Chennai Petroleum is a pure play refinery, could provide higher returns and dividends, amongst the oil marketing companies the brokerage likes BPCL followed HPCL.

Chennai Petroleum stands out tactically among Indian refiners due to its slate profile, cost-efficient crude sourcing, and cleaner operating structure. (Photo source: Envato)

Indian refiners continue to sit in a sweet spot as global product cracks, particularly diesel and ATF, remain elevated amid supply dislocations, with ICE gasoil premiums still hovering close to $17/bbl.

NDTV Profit’s special research section collates quality and in-depth equity and economy research reports from across India’s top brokerages, asset managers and research agencies. These reports offer NDTV Profit’s subscribers an opportunity to expand their understanding of companies, sectors and the economy. 

Yes Securities Report

Global refining dynamics remain favourable for Indian refiners, with middle distillate cracks (diesel/ATF) sustaining strength above $17/bbl amid tight inventories, and renewed demand in the West.

At the same time, China’s reported push to consolidate its refining sector by shutting smaller teapots and upgrading outdated capacity is more of a structural realignment than a meaningful supply cut, ensuring global balances remain tight in the near term.

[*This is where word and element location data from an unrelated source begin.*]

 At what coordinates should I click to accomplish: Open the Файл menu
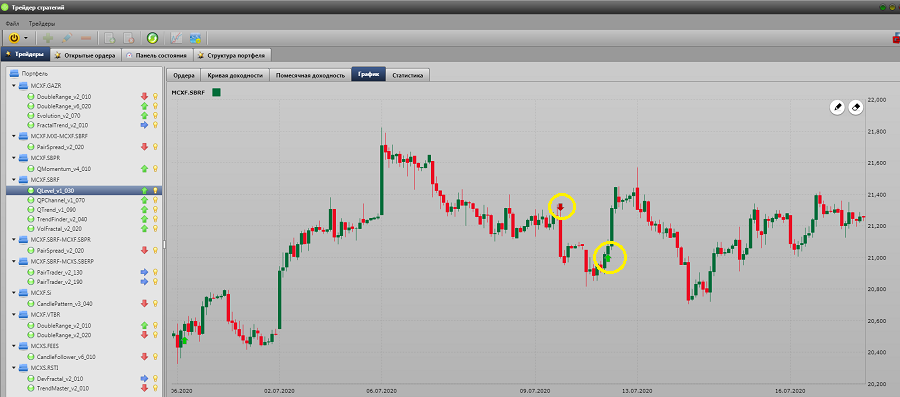tap(12, 24)
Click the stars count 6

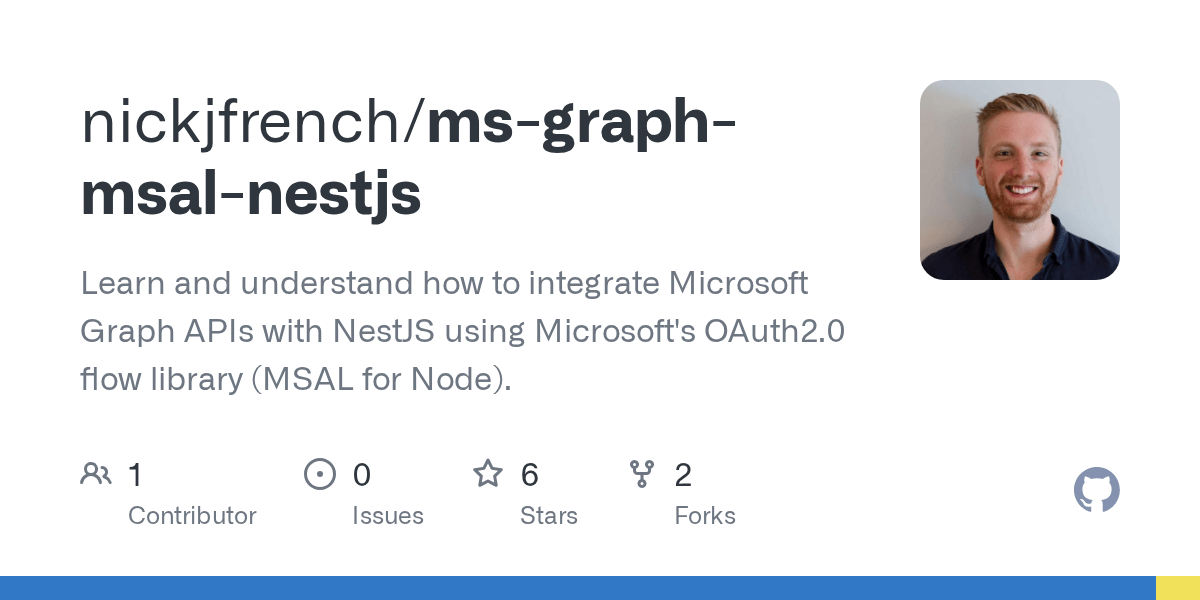pos(530,475)
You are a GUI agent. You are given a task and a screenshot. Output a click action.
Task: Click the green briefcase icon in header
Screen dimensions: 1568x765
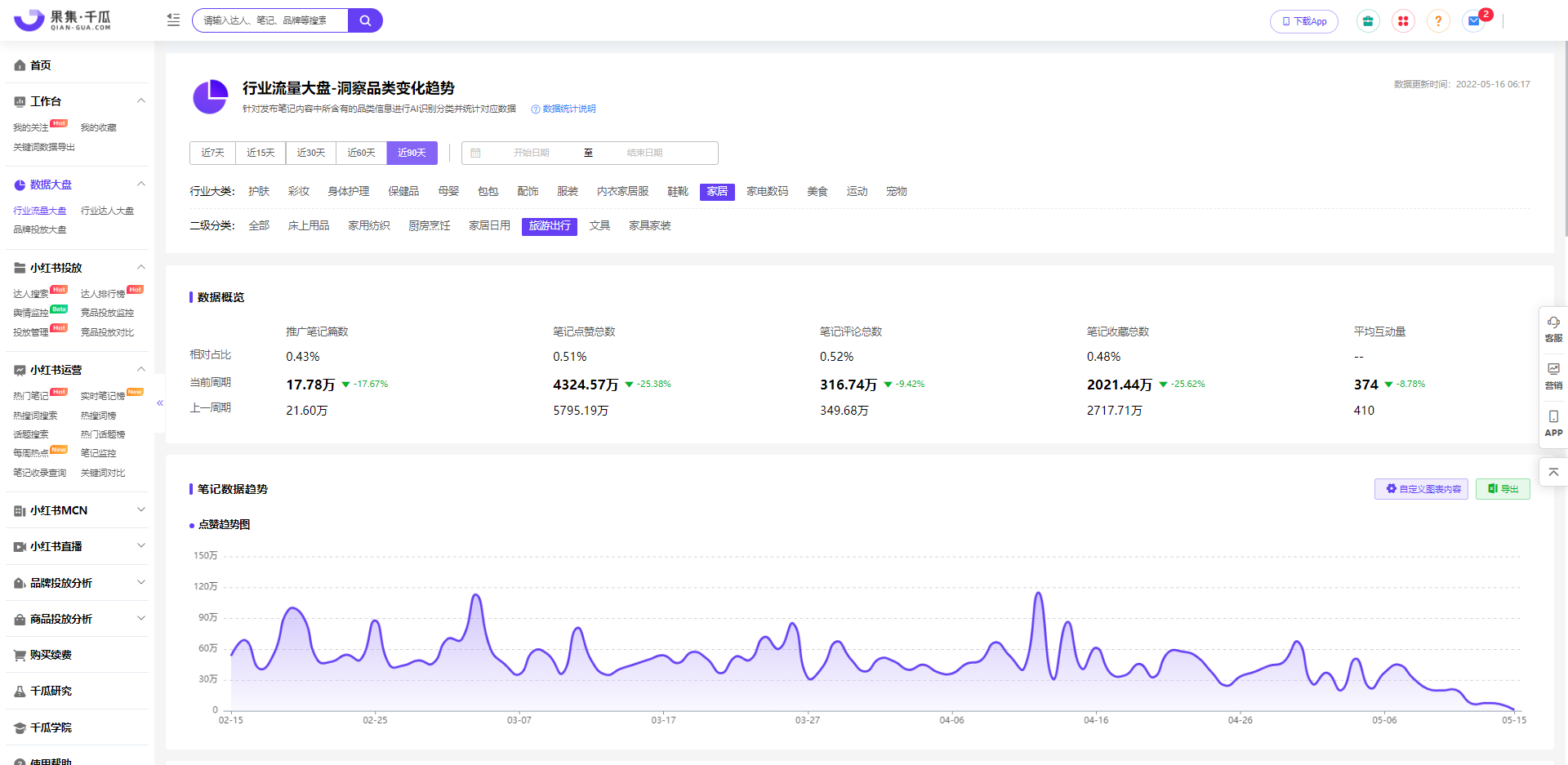(x=1368, y=21)
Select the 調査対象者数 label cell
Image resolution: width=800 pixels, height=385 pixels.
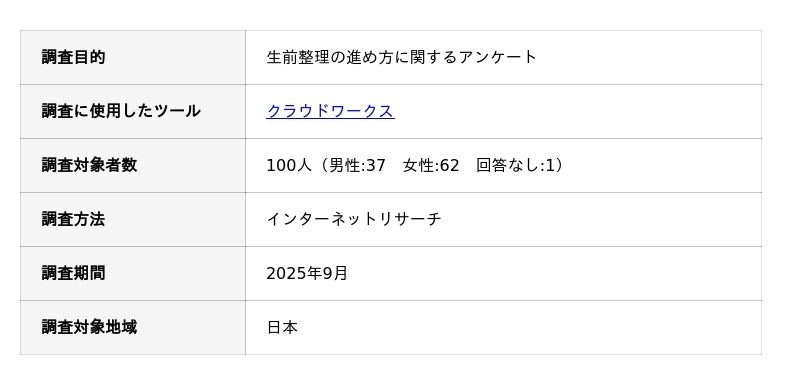(133, 165)
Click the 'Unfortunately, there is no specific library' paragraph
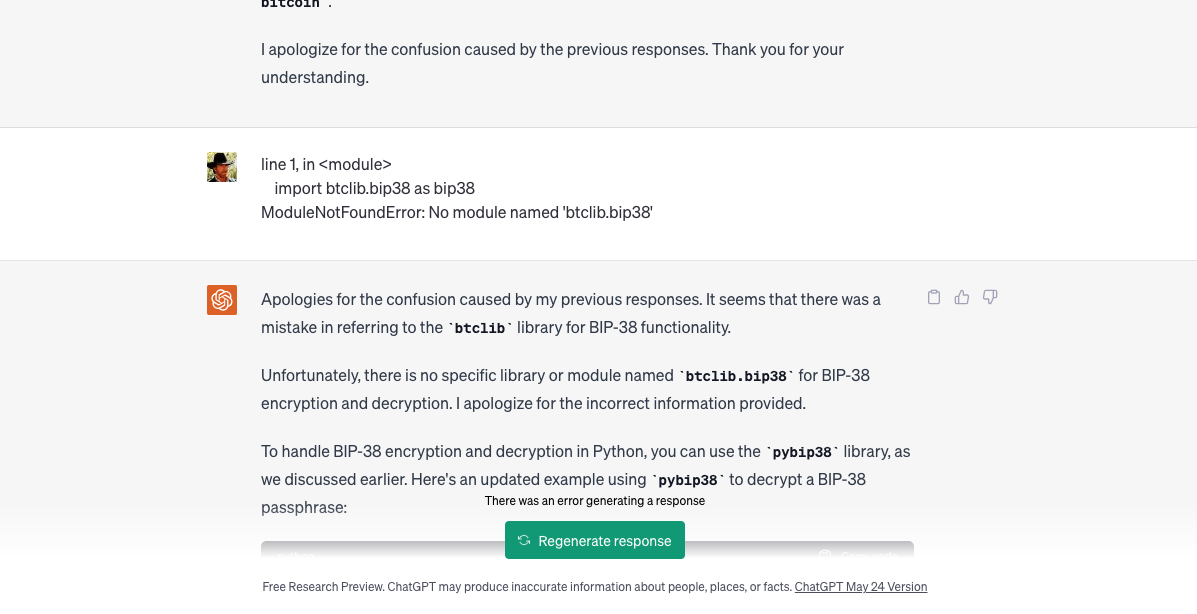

Against this backdrop, Indian refiners in Q2 FY26, especially Chennai Petroleum Corporation Ltd. and Mangalore Refinery and Petrochemicals Ltd., are well-positioned to capture elevated gross refining margins $7.3-7.5/bbl (based on Indian basket) versus Singapore’s ~$4.1/bbl), aided by flat crude prices and a return of higher Russian crude sourcing with higher discounts.

Our top picks include CPCL > MRPL while amongst the OMCs, BPCL followed HPCL. RIL could gain from higher GRMs in their O2C segment.